> **ACTION ITEM**
Pull out of the data below the stretch of lines bounded by the one containing "Where should I click to: Choose the" and the one containing "Given: Choose 江湖新秀 from the title list", both bounds included, unchanged.

[Stored data entries]

'''

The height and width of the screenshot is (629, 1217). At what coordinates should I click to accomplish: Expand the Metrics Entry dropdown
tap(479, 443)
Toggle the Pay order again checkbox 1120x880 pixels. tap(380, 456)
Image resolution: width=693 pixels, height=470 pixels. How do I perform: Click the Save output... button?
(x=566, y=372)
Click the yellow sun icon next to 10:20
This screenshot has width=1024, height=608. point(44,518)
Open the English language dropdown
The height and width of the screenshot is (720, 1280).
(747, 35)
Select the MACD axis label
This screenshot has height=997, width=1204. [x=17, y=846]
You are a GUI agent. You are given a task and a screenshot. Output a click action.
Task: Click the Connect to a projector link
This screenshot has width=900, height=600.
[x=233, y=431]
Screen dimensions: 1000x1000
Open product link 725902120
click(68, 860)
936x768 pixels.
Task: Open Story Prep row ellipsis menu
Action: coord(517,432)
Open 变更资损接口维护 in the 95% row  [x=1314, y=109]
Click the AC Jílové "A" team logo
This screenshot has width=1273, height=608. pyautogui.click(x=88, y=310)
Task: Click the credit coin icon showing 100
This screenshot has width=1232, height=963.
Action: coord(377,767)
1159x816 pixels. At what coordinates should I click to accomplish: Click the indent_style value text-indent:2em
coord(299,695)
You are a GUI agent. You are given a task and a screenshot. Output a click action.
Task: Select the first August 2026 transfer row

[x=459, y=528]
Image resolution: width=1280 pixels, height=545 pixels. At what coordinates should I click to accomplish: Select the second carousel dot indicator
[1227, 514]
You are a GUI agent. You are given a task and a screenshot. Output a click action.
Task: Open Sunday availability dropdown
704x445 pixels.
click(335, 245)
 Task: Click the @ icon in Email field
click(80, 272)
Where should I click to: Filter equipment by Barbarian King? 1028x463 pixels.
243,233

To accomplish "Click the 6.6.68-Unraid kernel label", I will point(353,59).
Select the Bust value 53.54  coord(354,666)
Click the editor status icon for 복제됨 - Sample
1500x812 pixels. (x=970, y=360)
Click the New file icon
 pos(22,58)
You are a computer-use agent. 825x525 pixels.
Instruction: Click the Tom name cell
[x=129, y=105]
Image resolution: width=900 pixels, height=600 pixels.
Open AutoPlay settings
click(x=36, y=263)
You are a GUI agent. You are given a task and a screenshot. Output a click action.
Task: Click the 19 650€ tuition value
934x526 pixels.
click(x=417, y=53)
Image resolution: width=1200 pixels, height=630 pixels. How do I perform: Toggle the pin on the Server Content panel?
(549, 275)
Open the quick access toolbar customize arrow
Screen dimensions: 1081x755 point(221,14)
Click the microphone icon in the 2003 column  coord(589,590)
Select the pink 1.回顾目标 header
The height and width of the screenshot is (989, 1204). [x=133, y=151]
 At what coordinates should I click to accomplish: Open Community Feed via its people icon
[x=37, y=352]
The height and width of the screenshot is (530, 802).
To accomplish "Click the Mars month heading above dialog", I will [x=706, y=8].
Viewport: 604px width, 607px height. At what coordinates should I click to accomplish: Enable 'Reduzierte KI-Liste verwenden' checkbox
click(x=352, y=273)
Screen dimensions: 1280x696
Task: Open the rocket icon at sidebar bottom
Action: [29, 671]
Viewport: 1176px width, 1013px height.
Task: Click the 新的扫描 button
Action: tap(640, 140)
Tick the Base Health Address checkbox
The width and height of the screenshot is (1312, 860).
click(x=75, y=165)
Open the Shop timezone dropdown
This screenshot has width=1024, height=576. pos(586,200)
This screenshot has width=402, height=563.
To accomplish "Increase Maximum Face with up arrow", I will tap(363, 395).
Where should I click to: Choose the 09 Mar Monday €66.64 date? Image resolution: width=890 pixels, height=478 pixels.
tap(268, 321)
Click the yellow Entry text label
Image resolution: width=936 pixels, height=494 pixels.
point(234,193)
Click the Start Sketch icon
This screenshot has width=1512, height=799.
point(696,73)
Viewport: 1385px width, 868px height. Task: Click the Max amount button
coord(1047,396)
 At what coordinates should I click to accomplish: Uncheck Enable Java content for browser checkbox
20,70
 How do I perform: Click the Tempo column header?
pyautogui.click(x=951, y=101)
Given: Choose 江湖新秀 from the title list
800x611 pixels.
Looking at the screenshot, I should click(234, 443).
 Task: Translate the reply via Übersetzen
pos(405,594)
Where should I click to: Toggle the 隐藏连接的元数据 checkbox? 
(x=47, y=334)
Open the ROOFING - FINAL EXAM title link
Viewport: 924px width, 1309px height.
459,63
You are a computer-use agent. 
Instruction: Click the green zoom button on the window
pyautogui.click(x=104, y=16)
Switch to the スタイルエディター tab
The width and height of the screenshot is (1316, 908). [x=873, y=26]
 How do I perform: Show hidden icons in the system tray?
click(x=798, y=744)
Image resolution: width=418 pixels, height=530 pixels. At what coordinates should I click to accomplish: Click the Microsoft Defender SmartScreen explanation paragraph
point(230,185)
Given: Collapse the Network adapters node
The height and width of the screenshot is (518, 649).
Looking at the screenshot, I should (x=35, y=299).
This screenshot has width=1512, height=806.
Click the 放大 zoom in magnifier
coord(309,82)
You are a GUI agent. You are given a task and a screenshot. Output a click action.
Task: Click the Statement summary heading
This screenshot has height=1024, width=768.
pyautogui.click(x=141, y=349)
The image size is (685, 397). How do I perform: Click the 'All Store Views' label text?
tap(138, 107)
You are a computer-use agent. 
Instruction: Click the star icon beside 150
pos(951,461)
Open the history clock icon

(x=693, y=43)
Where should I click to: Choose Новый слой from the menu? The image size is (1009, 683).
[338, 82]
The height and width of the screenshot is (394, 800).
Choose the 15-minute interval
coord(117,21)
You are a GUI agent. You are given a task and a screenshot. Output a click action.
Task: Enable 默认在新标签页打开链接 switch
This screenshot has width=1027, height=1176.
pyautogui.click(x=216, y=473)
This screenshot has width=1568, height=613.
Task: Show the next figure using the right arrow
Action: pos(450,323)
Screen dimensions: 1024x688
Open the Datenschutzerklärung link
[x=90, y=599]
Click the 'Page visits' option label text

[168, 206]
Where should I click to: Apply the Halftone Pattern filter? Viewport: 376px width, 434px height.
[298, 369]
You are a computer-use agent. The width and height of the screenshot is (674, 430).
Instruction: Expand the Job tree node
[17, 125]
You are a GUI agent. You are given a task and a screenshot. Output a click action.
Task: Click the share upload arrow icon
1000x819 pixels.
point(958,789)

'''

> **SOLUTION TO THIS PROBLEM**
Where should I click to: Choose the 09 Mar Monday €66.64 date? Image resolution: width=890 pixels, height=478 pixels.
tap(268, 321)
Click the yellow Entry text label
Image resolution: width=936 pixels, height=494 pixels.
point(234,193)
Click the Start Sketch icon
This screenshot has width=1512, height=799.
point(696,73)
Viewport: 1385px width, 868px height. Task: Click the Max amount button
coord(1047,396)
 At what coordinates should I click to accomplish: Uncheck Enable Java content for browser checkbox
20,70
 How do I perform: Click the Tempo column header?
pyautogui.click(x=951, y=101)
Given: Choose 江湖新秀 from the title list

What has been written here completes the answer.